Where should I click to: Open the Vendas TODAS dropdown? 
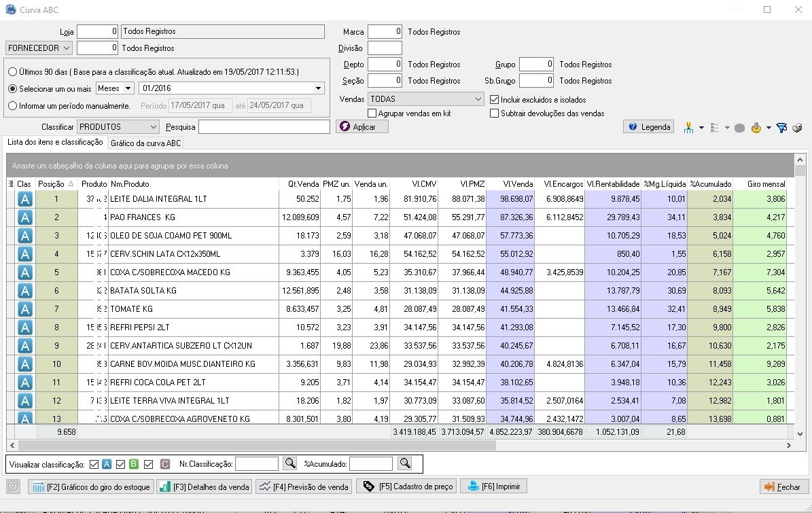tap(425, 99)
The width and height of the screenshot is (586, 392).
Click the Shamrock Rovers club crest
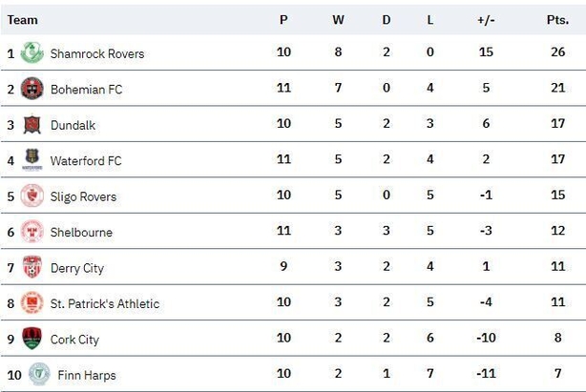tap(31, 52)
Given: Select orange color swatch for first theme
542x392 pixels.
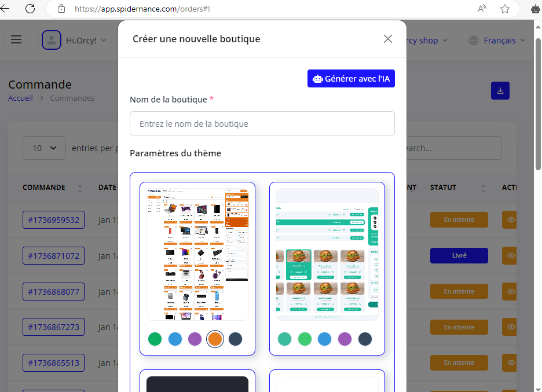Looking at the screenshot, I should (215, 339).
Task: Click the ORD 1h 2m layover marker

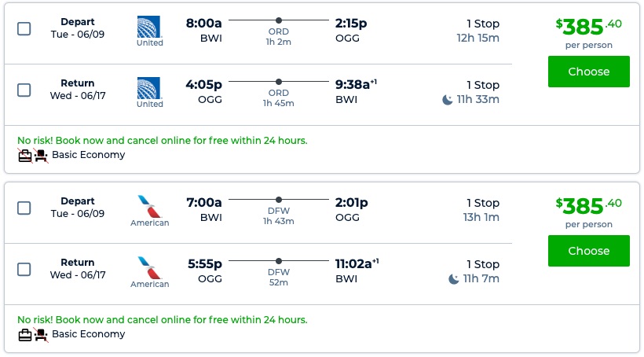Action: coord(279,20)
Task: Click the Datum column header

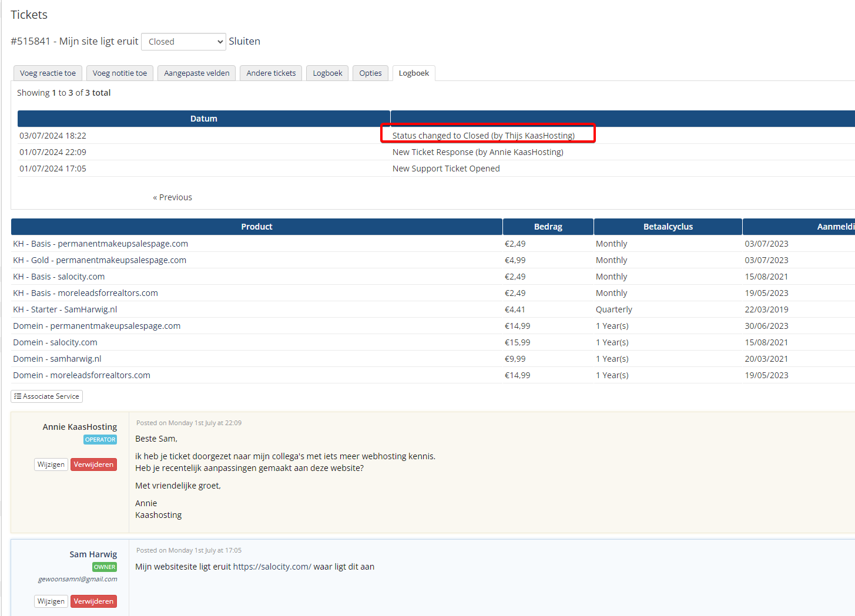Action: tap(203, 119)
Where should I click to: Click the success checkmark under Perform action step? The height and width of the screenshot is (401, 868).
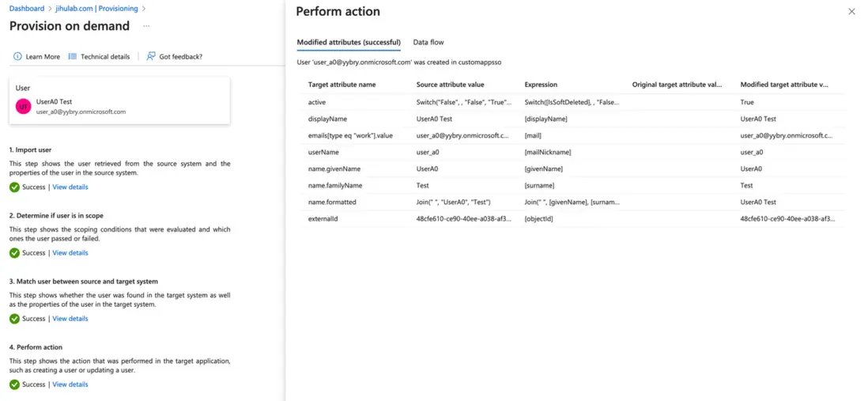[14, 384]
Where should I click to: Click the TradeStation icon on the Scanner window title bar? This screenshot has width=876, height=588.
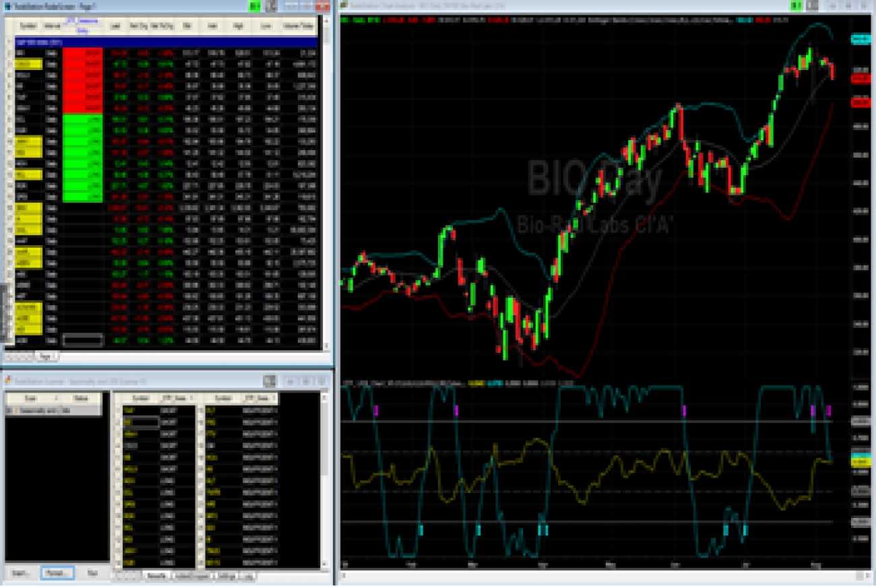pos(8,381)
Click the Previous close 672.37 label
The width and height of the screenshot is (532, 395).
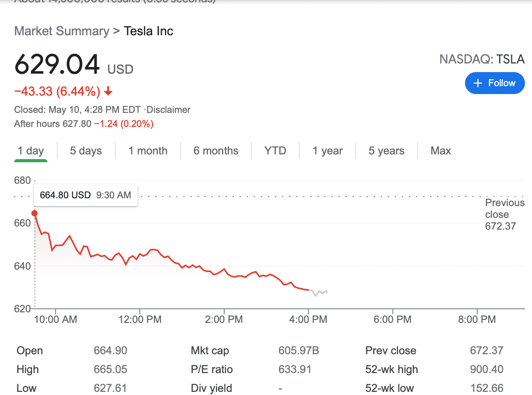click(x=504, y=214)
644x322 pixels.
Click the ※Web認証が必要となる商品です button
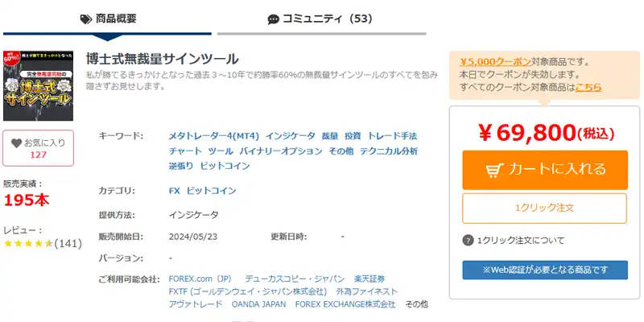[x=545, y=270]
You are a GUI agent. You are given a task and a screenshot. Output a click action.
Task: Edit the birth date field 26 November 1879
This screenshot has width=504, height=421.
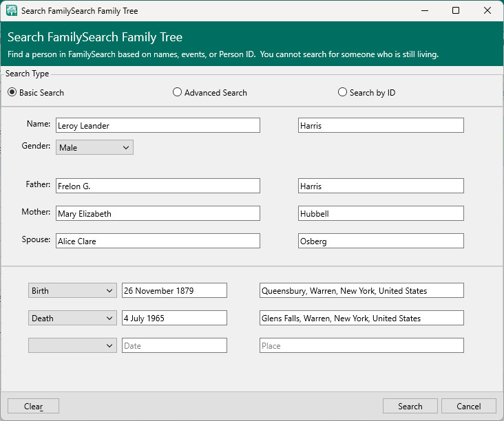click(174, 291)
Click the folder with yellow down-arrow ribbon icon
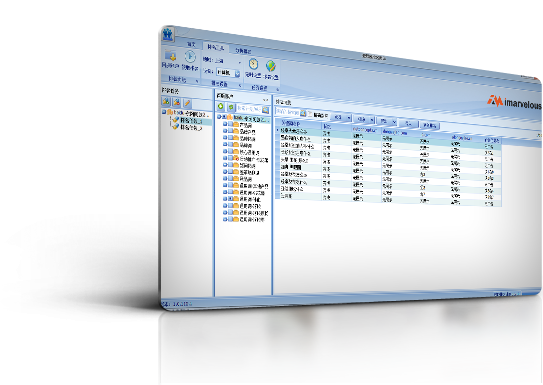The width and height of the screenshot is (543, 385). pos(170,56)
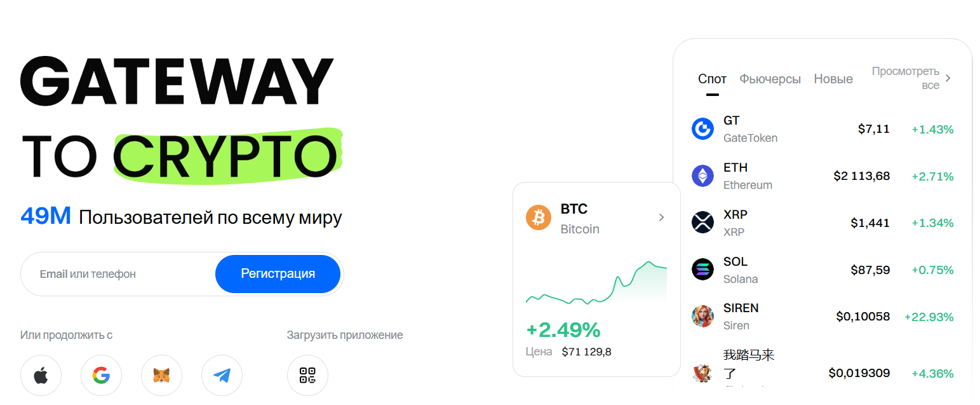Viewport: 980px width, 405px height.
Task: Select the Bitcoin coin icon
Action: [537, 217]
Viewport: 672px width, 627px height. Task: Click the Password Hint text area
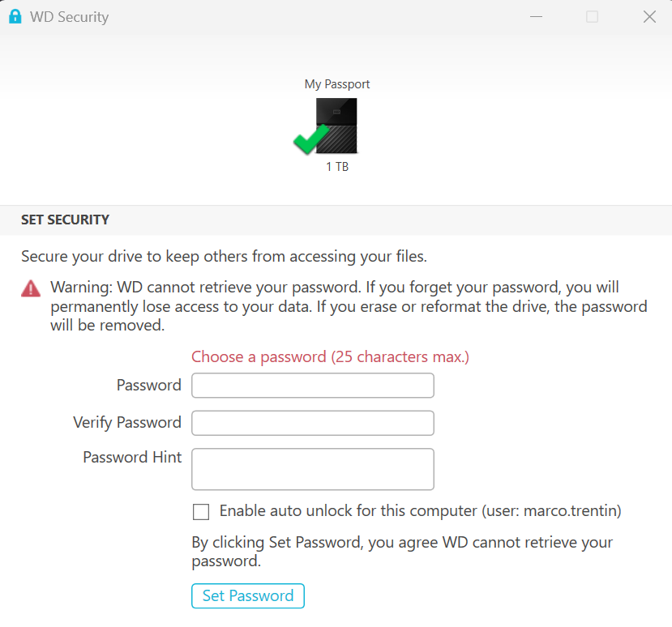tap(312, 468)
---
*Your objective*: Give back, word for word, the lines from the one containing "644x322 pixels." through the last line of the listing above; include both ends and exclude the pictures.

*The completed task*:
644x322 pixels.
Click the ※Web認証が必要となる商品です button
[x=545, y=270]
You are a GUI agent. You are given a task and a screenshot. Output a click action.
Task: Edit the birth date field 26 November 1879
This screenshot has width=504, height=421.
click(174, 291)
Click the folder with yellow down-arrow ribbon icon
The width and height of the screenshot is (543, 385). pos(170,56)
Viewport: 980px width, 405px height.
Task: Select the Bitcoin coin icon
Action: [537, 217]
Viewport: 672px width, 627px height. Task: Click the Password Hint text area
tap(312, 468)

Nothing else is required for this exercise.